財をなして見せつけたかった豪商……
江戸時代には豪華な材の使用が禁止され、高さ規制もされていた。それが明治の世になり規制が解除されると、財をなした豪商が人々に「見せつける」ための豪奢な町家を建築した。
つまり、高山の町家の特徴として捉えられていた「立体格子」の梁組は、実は明治期の豪商の町家に特徴的なものであり、明治の豪商たちの美意識の賜であったのだ。
町家と町家の間には
なるほど。高山には何度か訪れているけれど、それこそ「町家、すごーい」だけで、じつは高山の町家というものをちゃんと見ていなかった。各町家で建築年代が違い、年代ごとの特徴があるなど、言われてみればそのとおりだが、講座を受けなければ気づきもしなかった。

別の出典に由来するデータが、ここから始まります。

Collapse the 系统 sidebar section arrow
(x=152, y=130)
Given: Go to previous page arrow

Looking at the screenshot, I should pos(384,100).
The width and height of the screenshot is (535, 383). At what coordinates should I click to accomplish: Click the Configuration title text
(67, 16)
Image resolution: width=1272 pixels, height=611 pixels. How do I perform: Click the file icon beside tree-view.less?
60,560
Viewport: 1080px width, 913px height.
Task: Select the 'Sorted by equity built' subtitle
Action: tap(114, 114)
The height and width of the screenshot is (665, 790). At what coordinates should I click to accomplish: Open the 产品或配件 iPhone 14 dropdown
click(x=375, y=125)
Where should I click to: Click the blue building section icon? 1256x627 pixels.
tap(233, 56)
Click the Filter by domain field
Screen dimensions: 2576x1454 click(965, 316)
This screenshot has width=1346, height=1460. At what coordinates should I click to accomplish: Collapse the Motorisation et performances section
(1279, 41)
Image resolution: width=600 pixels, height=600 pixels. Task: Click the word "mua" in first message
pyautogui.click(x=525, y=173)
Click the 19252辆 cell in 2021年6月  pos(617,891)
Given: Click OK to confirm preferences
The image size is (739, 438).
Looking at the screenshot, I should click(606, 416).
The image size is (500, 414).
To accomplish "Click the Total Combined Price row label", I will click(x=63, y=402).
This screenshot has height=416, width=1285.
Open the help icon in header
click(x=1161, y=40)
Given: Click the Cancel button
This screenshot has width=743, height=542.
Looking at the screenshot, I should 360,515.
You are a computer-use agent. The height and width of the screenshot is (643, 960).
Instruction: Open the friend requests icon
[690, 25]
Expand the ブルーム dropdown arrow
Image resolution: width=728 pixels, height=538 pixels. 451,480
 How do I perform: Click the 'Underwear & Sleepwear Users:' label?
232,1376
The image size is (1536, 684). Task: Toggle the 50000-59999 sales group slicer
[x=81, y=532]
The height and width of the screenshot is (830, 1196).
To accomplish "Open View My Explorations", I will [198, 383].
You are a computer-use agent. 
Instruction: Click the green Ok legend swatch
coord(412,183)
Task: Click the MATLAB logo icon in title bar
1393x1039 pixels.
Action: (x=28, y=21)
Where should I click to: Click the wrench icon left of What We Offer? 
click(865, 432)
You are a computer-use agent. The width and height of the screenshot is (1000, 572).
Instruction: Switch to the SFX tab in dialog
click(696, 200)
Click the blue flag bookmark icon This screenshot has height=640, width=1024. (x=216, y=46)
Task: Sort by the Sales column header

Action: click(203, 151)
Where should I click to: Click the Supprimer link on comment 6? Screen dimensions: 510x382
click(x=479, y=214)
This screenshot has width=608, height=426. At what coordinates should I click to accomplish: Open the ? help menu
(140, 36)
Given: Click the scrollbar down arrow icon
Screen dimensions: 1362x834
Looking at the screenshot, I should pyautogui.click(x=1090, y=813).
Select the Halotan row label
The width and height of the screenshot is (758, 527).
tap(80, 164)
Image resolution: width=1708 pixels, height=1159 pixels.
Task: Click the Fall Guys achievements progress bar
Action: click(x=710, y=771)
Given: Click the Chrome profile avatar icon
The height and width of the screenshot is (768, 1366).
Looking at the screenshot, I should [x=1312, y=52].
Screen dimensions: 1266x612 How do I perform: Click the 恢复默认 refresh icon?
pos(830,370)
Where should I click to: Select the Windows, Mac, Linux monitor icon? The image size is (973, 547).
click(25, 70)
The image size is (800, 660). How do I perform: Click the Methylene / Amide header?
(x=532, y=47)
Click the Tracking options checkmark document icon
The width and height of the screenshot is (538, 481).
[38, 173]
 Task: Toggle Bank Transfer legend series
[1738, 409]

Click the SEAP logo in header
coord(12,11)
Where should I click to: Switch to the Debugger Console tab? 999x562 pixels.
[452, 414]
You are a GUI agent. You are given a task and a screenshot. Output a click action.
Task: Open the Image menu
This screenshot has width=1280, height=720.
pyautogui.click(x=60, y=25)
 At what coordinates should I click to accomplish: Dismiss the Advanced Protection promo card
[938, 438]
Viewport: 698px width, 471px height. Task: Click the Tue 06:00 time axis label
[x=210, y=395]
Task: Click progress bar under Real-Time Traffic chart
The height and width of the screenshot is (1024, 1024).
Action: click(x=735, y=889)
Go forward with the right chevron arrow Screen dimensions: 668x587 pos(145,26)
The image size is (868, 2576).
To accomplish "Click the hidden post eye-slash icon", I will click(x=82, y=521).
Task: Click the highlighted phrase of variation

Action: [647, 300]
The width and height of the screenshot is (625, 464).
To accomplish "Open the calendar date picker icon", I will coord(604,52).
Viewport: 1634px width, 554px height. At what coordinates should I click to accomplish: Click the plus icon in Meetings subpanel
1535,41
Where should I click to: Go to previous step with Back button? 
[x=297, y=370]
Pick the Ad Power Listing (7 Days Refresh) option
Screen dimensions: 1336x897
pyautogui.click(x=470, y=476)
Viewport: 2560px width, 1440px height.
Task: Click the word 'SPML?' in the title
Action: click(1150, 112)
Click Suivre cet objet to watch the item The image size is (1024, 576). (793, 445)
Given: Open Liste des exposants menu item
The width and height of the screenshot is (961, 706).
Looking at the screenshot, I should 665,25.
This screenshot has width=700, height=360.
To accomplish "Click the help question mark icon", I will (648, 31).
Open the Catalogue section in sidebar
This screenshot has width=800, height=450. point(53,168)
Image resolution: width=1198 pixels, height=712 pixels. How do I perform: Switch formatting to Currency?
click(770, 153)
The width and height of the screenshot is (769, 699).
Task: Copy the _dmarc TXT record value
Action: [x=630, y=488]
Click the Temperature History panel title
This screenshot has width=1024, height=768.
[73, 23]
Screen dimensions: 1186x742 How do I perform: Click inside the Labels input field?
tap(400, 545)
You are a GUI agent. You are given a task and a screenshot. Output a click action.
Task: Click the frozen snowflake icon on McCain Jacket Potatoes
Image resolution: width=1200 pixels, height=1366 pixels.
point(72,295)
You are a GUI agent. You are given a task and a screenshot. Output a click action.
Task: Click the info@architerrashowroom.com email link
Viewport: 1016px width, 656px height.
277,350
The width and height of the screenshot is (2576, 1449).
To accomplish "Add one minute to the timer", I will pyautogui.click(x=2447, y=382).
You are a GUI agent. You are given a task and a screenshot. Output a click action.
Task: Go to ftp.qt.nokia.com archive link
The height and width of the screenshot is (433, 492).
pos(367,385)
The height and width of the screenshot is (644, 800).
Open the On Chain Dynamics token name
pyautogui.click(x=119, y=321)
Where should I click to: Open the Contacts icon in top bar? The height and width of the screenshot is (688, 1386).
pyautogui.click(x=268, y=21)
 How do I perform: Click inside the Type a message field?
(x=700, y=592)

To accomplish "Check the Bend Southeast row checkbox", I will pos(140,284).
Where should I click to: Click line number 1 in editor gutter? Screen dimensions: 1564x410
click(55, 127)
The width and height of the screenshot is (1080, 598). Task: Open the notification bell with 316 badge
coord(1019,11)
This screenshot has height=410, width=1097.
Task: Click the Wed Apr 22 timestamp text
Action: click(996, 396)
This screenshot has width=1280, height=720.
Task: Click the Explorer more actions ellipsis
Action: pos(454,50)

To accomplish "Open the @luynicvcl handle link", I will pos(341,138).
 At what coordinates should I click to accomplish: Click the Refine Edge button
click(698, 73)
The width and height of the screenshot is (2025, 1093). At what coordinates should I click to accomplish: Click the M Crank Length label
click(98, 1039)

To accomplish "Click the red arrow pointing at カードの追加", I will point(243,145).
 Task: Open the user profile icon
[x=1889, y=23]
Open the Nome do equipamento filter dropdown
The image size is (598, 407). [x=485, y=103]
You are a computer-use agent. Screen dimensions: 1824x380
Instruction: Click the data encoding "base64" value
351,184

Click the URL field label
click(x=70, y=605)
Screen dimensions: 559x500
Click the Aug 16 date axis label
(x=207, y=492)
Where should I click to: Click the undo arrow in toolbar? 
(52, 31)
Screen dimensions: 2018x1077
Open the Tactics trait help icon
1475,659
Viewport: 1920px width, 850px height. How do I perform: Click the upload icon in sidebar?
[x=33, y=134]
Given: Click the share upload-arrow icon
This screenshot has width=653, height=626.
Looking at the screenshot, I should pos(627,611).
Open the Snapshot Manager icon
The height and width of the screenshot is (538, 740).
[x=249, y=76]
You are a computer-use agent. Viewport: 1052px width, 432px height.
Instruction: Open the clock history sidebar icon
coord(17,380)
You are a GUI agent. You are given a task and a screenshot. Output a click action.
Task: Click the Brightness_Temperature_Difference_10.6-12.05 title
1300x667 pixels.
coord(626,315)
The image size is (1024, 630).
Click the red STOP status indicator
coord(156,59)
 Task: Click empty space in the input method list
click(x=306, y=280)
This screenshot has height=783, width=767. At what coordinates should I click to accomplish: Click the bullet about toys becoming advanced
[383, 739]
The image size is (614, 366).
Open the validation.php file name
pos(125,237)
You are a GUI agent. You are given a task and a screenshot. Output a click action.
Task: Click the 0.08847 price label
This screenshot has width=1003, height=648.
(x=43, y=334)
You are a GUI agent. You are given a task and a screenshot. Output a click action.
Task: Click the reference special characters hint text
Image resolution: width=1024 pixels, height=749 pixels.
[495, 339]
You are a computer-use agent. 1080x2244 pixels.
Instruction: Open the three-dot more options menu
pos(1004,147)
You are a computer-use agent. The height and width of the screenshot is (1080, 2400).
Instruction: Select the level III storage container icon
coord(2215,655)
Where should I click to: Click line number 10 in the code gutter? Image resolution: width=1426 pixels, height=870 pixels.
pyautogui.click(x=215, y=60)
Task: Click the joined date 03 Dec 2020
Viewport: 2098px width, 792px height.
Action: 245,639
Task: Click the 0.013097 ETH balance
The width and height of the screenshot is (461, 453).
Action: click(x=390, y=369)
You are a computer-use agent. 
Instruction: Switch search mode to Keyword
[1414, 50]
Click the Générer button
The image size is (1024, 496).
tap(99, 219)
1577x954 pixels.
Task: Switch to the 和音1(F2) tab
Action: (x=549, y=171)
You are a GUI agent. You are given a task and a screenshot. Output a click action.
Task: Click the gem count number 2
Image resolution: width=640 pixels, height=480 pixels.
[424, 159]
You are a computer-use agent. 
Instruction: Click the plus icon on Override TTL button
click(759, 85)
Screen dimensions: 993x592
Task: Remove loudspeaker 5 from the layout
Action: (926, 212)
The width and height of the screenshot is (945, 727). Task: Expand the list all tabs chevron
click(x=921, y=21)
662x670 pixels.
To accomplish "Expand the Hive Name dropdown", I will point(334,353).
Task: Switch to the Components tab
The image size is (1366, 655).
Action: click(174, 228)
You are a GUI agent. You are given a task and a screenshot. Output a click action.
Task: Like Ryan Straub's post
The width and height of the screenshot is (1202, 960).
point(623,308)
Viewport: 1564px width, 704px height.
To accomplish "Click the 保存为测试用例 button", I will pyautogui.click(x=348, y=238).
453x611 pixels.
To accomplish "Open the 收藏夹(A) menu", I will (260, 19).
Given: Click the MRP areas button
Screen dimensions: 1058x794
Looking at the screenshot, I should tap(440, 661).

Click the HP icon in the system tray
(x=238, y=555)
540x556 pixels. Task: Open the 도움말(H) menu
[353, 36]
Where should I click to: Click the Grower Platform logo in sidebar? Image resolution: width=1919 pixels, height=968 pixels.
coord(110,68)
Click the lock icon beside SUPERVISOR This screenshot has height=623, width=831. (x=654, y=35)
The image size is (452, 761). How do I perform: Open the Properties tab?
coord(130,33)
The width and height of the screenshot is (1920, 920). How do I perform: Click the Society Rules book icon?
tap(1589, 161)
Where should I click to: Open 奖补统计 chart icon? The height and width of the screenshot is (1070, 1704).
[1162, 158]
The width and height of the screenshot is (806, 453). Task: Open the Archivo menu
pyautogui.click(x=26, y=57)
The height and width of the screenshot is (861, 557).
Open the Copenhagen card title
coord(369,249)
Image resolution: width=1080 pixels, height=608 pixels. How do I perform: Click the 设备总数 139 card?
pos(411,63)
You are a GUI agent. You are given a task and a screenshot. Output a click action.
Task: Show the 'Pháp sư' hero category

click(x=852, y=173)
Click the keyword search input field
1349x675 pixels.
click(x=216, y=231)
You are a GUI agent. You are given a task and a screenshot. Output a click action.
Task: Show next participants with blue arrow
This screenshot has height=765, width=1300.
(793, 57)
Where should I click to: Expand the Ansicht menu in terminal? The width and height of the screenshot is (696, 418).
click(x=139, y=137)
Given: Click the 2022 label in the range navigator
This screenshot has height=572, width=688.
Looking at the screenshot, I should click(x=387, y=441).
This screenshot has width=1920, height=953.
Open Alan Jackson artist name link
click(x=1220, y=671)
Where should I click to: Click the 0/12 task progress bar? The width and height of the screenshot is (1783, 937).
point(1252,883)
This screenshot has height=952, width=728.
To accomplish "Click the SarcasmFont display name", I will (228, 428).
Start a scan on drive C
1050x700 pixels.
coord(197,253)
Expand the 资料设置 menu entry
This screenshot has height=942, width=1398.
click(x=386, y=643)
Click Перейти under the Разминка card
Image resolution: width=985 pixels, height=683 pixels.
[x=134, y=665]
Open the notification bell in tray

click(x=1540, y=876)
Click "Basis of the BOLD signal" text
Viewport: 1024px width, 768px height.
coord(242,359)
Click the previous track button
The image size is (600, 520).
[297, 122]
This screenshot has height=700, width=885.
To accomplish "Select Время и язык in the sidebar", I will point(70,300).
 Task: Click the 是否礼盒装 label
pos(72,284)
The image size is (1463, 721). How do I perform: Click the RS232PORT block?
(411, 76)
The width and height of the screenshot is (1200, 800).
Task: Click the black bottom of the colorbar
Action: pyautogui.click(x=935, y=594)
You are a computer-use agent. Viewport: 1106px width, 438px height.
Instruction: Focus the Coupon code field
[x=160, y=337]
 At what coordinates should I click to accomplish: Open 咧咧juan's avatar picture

さらに青柳先生によれば、高山のこの町家と土蔵の関係が、防災的にも大きな役割を果たしてきたという。通り側に町家を建て、その奥に土蔵を建てる。つまり、町家と町家の間には、ずらりと土蔵が建ち並ぶのである。日本の建築の最大の弱点は木造で燃えやすいこと。しかし、この土蔵が一種の防火帯になり、延焼を防ぐ構造となっているという。
青柳先生の研究テーマは、いかに古い建造物の文化的価値を守りながら、現代における防災という価値観を共存させていくか、ということ。逆に、古くからの建造物を調査するなかで、現代に生かせる防災的視点を発見することも多いという。
青柳先生によれば、この高山の町家も「構造補強」という見地から見直すことができるのではないか、今に残るその構造・梁組はどのような点が防災上にも優れていたのか────引き続き調査を続けていきたいとのことだった。